70 (seventy) days from mandatory offer receipt date to accept such Offer. OAO Alfa-bank acts as a guarantor

of the transaction for the total amount of RUB 1,944 million.

OAO Kumertau Aviation Production Enterprise (“KUMAP”)

On 12 January 2011, additional 153,000 ordinary shares of KUMAP were issued and fully acquired

by the Group (refer to note 1). The effective ownership in KUMAP did not change as the entity is 100%

subsidiary of the Group.

OAO Kamov (“Kamov”)

On 27 January 2011, Kamov duly authorised and registered 1,362,899,771 of ordinary shares of which

1,360,000,000 shares were acquired by the Group (refer to note 1). As a result of the transaction the Group’s

effective ownership in Kamov increased from 98.5% to 99.8%.

OPEN JOINT STOCK COMPANY RUSSIAN HELICOPTERS

NOTES TO THE CONSOLIDATED FINANCIAL STATEMENTS

(in millions of Russian Roubles, unless otherwise stated)

67

Acquisition of 95% interest in ZAO Avia Company Rostvertol Avia and ZAO Sanatory Zor'ka

In January-March 2011, Rostvertol, a Group subsidiary, acquired remaining 95% interests in ZAO Avia Company

Rostvertol Avia (“Rostvertol Avia”) and ZAO Sanatory Zor'ka (“Zor’ka”) (refer to note 21). Upon completion of

these transactions, the Group had a 100% interests in Rostvertol Avia and Zor'ka. At the date of the approval of these

financial statements, the Group had not initiated valuation of the acquired assets. Additionally, Rostvertol Avia and

Zor'ka do not prepare financial statements in accordance with IFRS and as such there is no reliable information on

the carrying value of assets and liabilities of Rostvertol Avia and Zor'ka or their fair value on the date of the business

combination. Accordingly, the Group is not being able to disclose such information.

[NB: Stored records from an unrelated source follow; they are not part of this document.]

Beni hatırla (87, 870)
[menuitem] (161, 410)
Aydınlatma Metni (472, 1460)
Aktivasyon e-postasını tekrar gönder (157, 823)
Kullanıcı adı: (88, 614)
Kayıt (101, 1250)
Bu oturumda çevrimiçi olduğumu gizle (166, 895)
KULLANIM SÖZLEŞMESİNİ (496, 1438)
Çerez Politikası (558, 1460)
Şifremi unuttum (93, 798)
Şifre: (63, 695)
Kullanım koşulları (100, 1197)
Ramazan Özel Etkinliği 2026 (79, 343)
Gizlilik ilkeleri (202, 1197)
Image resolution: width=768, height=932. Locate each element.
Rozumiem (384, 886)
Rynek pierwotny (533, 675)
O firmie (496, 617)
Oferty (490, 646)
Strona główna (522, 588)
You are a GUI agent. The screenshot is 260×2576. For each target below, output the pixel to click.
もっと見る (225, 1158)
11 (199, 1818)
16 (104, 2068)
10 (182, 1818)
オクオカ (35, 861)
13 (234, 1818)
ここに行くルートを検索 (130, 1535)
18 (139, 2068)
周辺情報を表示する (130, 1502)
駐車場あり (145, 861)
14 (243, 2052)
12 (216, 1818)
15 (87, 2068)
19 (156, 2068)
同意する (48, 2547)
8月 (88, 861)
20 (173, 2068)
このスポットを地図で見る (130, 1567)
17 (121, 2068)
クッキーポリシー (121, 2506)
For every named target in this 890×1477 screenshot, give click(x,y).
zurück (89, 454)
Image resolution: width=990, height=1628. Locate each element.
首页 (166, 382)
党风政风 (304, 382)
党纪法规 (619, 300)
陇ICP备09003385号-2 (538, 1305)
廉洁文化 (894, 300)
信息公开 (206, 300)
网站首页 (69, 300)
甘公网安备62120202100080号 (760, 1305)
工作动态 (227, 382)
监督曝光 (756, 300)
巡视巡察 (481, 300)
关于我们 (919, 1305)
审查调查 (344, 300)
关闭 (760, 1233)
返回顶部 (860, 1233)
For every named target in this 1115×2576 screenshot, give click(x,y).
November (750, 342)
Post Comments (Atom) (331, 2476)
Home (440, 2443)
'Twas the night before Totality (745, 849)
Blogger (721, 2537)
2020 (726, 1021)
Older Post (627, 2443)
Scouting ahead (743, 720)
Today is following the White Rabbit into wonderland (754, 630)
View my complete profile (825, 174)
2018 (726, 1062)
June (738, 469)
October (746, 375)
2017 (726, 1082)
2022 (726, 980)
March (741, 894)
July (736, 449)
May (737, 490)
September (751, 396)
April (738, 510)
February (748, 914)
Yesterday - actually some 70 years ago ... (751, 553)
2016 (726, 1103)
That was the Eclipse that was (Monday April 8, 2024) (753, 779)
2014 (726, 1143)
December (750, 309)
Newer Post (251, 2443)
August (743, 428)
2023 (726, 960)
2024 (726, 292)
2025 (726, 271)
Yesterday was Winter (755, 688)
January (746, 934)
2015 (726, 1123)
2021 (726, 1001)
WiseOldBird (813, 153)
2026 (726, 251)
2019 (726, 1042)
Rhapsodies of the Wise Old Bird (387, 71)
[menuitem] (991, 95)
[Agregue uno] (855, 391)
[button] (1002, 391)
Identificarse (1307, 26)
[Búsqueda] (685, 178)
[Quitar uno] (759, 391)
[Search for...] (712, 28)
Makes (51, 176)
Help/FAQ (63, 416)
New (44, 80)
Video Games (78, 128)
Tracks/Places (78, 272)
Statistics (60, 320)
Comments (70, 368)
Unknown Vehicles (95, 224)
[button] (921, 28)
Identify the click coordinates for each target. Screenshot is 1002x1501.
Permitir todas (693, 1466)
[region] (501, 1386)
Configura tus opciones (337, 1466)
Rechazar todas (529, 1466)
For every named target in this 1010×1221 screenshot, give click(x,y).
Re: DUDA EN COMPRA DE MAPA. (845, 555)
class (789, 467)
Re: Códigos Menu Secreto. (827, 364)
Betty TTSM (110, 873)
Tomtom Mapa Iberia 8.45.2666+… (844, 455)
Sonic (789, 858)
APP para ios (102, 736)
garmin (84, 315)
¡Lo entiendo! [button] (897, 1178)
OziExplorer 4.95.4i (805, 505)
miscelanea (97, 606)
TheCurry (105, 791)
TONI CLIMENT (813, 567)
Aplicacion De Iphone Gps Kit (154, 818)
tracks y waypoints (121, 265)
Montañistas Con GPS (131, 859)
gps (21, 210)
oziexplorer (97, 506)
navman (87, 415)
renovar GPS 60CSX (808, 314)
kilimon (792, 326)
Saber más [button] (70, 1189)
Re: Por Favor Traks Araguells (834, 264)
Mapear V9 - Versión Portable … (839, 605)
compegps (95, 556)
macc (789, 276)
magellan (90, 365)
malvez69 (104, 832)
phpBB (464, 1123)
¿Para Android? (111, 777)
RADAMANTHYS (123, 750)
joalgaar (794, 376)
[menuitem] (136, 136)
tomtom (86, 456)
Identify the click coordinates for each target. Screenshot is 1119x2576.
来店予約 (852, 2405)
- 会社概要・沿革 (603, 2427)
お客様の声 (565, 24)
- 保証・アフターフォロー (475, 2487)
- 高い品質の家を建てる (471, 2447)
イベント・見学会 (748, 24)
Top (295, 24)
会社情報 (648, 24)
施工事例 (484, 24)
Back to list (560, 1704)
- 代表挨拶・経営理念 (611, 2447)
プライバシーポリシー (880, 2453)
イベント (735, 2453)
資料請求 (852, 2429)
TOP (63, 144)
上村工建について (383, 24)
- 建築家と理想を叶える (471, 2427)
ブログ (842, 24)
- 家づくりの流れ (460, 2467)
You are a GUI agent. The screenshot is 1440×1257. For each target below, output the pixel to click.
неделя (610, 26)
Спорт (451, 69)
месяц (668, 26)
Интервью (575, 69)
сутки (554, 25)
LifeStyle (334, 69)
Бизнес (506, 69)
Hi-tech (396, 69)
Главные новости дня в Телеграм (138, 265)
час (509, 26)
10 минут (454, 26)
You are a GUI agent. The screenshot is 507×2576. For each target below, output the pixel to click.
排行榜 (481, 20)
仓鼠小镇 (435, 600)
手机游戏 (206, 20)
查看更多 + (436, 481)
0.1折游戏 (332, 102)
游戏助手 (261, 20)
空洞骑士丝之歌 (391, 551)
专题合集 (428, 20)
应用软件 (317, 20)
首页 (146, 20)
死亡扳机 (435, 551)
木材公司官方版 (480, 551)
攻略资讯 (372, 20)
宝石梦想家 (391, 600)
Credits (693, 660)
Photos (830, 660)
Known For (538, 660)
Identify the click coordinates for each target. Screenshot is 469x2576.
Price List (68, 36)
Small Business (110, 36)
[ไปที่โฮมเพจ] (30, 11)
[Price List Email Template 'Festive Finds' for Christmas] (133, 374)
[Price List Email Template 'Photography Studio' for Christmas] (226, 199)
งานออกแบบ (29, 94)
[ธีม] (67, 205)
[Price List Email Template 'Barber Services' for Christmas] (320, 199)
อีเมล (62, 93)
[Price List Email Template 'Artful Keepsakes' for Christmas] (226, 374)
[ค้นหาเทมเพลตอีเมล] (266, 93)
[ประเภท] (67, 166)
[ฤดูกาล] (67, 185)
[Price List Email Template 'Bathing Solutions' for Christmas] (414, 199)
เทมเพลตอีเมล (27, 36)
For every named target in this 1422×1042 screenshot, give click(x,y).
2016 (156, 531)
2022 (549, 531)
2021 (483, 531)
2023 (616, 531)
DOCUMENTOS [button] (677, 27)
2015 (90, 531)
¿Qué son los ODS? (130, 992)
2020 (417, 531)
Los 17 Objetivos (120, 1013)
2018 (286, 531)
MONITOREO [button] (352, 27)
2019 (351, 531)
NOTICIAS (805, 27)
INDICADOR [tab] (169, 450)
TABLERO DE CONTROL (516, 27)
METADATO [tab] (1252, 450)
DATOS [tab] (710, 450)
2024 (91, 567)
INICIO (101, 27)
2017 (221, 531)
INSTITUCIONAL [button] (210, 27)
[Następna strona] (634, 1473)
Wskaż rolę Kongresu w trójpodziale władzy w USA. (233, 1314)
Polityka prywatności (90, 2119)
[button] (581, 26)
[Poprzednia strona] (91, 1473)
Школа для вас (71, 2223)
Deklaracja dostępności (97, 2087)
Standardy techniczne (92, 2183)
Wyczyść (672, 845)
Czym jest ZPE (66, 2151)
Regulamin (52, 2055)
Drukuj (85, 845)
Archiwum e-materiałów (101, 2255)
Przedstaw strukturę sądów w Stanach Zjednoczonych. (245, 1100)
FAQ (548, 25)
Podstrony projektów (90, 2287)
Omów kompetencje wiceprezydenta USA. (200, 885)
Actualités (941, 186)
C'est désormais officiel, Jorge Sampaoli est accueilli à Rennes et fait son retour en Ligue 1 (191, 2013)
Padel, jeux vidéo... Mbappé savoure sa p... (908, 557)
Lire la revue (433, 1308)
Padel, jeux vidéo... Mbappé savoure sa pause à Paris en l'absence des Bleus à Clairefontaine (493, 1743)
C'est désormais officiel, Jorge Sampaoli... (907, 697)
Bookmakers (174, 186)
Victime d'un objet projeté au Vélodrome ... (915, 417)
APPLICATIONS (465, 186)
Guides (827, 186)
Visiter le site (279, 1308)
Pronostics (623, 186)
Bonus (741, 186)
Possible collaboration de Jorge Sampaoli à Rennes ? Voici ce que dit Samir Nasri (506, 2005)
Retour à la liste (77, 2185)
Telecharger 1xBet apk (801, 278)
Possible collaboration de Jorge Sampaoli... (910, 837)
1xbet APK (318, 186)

Establishment of share based stock option plan for top management of the Group

The Company is implementing certain plans to incentivise employees of the Group. This was approved by

Oboronprom’s Board of Directors on 18 March 2011. The intention is that the incentive plan will be implemented

through a mutual fund that will be responsible for administering the scheme under the management of ZAO

“VTB Capital Asset Management”.

Decrease of ownership in Group’s associate

On 31 March 2011, Zarechye issued an additional 2,003,250 ordinary shares (refer to note 18). The Group has not

exercised it’s preemptive right for the proportional acquisition of newly issued shares, which were fully acquired

by other independent shareholders. Upon completion of the transaction, the Group’s ownership decreased to

15.5%. Since that date, the Group lost significant influence over Zarechye and the investment will be accounted

for as an available-for-sale investment in shares.

Loans issued and repaid

Up to the date of approval of these consolidated financial statements the Group obtained bank loans in the total

amount of RUB 15,960 million and repaid RUB 15,700 million.

Split of the Company’s ordinary shares

On 21 March 2011, the Company completed a split of its ordinary shares. Upon completion of the split the Company

has 94,994,000 issued ordinary shares at RUB 1 par value.